Last week, supervisors delayed the vote because of questions regarding an unexplained $27-million price hike in Xerox’s contract. Xerox responded with a letter to the county in which it threatened to withdraw an offer to run the county’s computer networks and data center past the end of the month.
Top county leaders immediately took notice, with county CEO Michael Giancola and Chief Operating Officer Mark Denny personally delivering the letter to supervisors. Xerox then backtracked the next day, acknowledging that the move had worried top officials that the county government, which serves 3.1 million county residents, could be cut off from critical computer services.
“Regarding my letter to you last evening indicating that Xerox was withdrawing our Amendment 20 submission, we regret that it caused some concern that Xerox was not willing to extend our current contract,” wrote Michael Moore, senior vice president at Xerox State & Local Solutions.
Asked about the episode, county IT chief Mahesh Patel emphasized that a deal was ultimately reached to keep Xerox on board.
“We worked through whatever issues we may have had with respect to that,” said Patel. “There’s always concern when a contract is coming to an end.”
Tuesday, supervisors are expected to vote on a new $134-million computer contract with the company. Records show that Xerox funneled more than $12,000 in campaign contributions to supervisors from 2010 to 2012.
Last week, supervisors were surprised by the $27-million price hike, especially since the company had reassured them in November that it would stick by its $107-million final offer.

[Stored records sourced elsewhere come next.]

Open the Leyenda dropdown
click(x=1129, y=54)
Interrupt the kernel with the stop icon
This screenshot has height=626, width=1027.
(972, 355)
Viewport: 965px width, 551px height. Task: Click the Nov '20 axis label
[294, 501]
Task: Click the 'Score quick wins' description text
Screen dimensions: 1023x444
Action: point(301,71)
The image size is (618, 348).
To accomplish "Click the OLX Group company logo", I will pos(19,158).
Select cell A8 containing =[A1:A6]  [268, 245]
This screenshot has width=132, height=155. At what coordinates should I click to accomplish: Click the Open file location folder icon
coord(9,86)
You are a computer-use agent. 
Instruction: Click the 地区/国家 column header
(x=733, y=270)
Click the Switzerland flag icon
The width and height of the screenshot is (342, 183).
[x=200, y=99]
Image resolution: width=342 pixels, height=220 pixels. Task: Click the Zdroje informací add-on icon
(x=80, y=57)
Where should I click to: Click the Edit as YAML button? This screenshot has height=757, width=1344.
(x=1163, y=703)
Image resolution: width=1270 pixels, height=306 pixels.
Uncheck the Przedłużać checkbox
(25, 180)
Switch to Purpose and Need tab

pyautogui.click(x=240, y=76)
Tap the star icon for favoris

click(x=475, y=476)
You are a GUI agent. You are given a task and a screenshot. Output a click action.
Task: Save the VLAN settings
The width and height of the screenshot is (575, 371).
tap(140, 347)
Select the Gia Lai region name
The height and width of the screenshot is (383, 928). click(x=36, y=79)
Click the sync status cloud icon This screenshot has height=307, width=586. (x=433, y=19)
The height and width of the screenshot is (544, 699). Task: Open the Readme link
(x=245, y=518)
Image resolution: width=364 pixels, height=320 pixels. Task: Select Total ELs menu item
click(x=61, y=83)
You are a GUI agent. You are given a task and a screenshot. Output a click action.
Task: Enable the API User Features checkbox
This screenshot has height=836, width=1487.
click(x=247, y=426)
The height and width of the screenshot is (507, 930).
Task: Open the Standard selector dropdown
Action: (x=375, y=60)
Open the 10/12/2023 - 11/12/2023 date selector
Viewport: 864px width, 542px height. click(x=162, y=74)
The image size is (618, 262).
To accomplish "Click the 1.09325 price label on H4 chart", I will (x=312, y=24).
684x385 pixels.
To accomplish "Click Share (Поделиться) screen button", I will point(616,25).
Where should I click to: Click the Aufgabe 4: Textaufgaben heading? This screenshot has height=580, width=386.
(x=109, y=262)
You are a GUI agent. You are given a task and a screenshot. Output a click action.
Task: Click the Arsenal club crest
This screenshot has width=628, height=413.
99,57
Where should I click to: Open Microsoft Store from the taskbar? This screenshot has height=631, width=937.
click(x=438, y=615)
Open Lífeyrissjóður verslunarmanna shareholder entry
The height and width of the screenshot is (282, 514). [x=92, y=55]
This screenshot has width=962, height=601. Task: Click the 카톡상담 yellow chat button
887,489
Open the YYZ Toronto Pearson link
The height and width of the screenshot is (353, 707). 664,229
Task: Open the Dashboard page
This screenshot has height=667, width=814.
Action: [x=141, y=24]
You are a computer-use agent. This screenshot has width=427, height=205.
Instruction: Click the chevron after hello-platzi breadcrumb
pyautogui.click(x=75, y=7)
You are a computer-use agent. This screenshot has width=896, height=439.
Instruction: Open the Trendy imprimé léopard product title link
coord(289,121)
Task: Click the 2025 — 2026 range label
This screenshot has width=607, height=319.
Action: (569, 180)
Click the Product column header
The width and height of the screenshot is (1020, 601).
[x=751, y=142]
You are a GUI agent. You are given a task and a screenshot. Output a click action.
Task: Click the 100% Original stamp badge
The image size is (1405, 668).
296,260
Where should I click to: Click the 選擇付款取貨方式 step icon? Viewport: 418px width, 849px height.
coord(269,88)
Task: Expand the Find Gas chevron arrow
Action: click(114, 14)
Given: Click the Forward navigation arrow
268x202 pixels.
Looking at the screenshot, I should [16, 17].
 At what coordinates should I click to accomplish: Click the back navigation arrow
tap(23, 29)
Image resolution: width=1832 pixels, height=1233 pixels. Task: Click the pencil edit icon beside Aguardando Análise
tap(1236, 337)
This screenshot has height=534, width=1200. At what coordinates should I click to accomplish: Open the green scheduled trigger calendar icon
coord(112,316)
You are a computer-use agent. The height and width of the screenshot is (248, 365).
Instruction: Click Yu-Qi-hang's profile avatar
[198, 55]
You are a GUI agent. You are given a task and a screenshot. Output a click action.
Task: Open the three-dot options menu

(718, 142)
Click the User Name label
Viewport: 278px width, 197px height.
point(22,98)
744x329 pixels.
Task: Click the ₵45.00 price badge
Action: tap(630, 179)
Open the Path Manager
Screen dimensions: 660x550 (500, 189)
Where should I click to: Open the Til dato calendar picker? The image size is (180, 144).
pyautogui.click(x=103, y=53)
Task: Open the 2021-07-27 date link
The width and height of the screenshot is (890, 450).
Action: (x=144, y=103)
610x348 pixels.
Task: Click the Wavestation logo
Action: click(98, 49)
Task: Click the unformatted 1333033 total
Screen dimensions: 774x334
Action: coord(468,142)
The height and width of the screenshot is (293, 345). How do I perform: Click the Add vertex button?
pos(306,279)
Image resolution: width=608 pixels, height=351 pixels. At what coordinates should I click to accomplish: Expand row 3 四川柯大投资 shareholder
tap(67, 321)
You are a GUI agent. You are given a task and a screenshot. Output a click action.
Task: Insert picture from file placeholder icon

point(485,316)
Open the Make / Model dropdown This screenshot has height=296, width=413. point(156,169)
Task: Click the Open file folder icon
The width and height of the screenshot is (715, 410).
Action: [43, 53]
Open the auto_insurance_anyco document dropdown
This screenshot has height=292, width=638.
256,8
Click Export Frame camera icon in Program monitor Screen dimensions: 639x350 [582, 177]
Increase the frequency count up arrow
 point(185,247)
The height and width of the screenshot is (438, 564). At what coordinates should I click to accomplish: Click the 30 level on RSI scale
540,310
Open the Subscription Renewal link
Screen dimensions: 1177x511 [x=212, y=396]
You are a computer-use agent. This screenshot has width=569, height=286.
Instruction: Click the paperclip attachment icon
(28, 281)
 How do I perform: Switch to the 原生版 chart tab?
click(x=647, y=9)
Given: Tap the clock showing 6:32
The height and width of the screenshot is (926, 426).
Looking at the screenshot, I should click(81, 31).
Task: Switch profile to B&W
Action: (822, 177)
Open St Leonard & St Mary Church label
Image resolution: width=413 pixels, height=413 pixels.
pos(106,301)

“Let me say without any question, we will guarantee that we will deliver the service we’ve offered in our proposal for the price we quoted,” Michael Davis, senior vice president at Xerox State and Local Solutions, told supervisors concerned about IT firms underbidding on contracts.
But after Xerox was chosen as the preferred vendor, the company added $12.1 million to its price for extra services that are still unspecified. County staff also added a further $14.8 million in costs, according to staff documents.
The staff report’s explanation of the increases was brief: “Xerox’s costs to perform these services have increased by $26.8 million over five years from their final proposal cost to the final negotiated cost.”
And staff’s attached document on “pricing changes” attributes Xerox’s multimillion-dollar price hike simply to “governance, extended transition schedule, responsibility for all transformed circuits, performance of subcontractors,” without further explanation.
The new Xerox contract would have the firm running the data network for nearly all of the county’s 17,000 desktop computers as well as the county’s land line phone system.
The large-scale computer contract comes amid concerns that many IT vendors intentionally lowball their bids and then, once they win a contract, add overpriced change orders.
Xerox’s current contract dates back to 2000 and was the subject of a series of critical audits, which led to the forced retirement of former IT director Satish Ajmani.
The deal was originally supposed to end in June 2011 but has been repeatedly extended as efforts drag on to choose replacement vendors.